Life is not meant not meant to do alone. This is why it is important to surround yourself with a community of like-minded and healthy people. People that will hold you accountable.
When I started my journey of recovery, the hardest thing to do was to trust someone with my darkest secrets, feelings, and emotions. As much as it was the hardest thing I had to do, it was also the best thing I did for myself. I had two mentors that loved me back to life. They loved me until I could love myself. I told them things I was going to take to my grave. Whatever I told them, never went any further than the time we met. They didn’t cosign my any of my nonsense. They didn’t tell me what I wanted to hear. Instead they told me the truth and at times it was painful. They held me accountable for my actions and words. They helped me look at my past in way that taught me lifelong lessons. Most importantly they taught me the importance of gratitude. Being grateful not just for the good things in life, being grateful for my past struggles as they helped me become the man I am today. Being grateful for the future struggles that lay ahead of me as those struggles help form me into the man, husband, father, and contributing member of society God intended me to be.
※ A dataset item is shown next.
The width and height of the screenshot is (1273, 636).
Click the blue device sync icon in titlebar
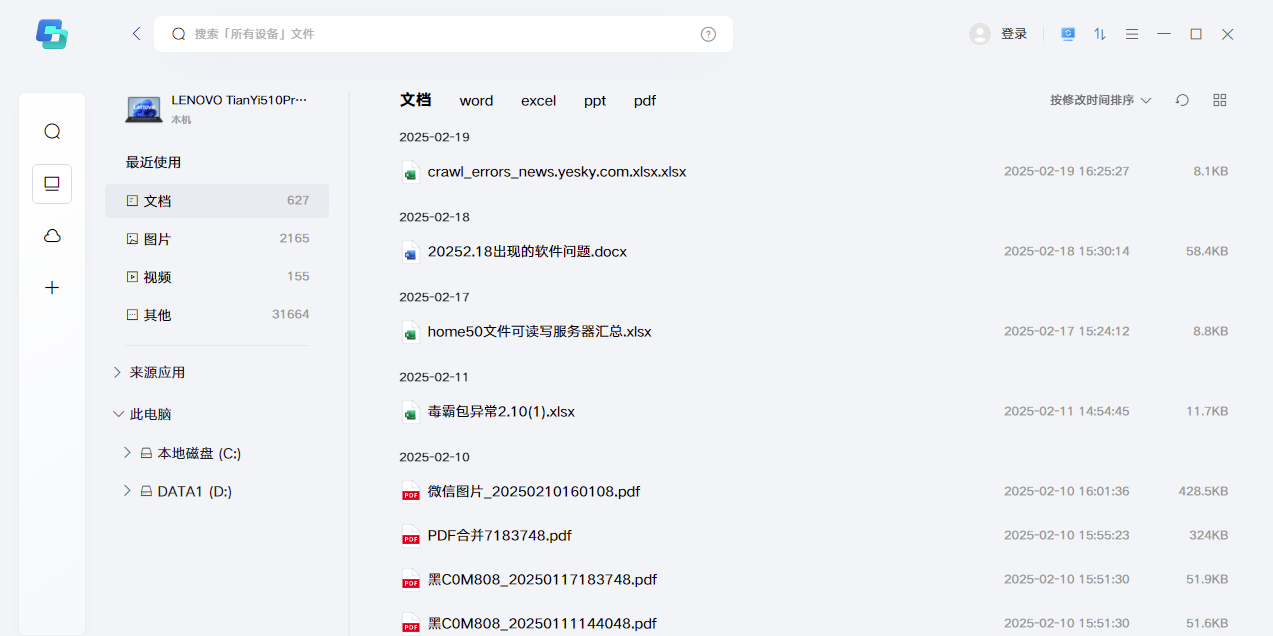[1067, 33]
We all have choices in life that sometimes are laid in front of us to force us to turn to God. Before recovery I knew of only one choice; turn to my mistress alcohol, puff up and act like nothing bothered me, and put myself above and ahead of everyone else in my life. My wife, my children, and yes even God. Today I have a second choice. When things get hard and become confused and frustrated, I reach out to God and to one of my trusted mentors or accountability partners. I let down my guard and admit my confusion and frustration. Then and only then am I able to get the guidance I truly need. When I stopped drinking and using, it was easy for me. God lifted the obsession from me the day I got on my knees and asked him to take it from me. But not drinking and using was not enough for me. I wanted a better life. I wanted to be a better husband, father and contributing member of society. I wanted recovery and recovery is a lifelong practice and difficult at best. I wish all the best to you on your journey and will leave you with these eight keys to a successful recovery.
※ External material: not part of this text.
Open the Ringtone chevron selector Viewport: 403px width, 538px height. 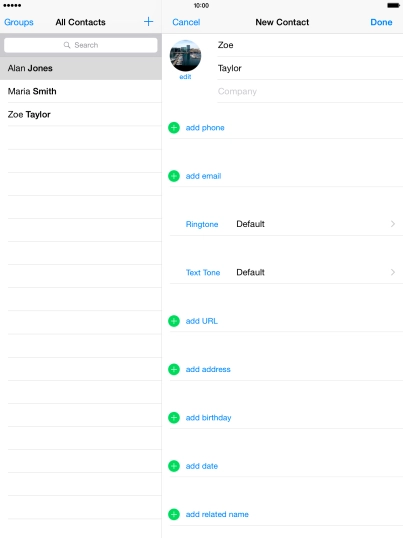[x=393, y=224]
- Labor – You must do the work
- Stretching –You must stretch your mind and thought life
- Learning – Knowledge is the key to growth
- Focus – You must stay focused on your recovery
- Accountability – you must be held accountable for your words and actions
- Build on the past – What man meant for harm – God meant for good – learn from your past
- Application – Apply your new beliefs and put them into action
- Gratitude – Remain grateful for everything. Everything you go through and experience is a lesson. Learn from it.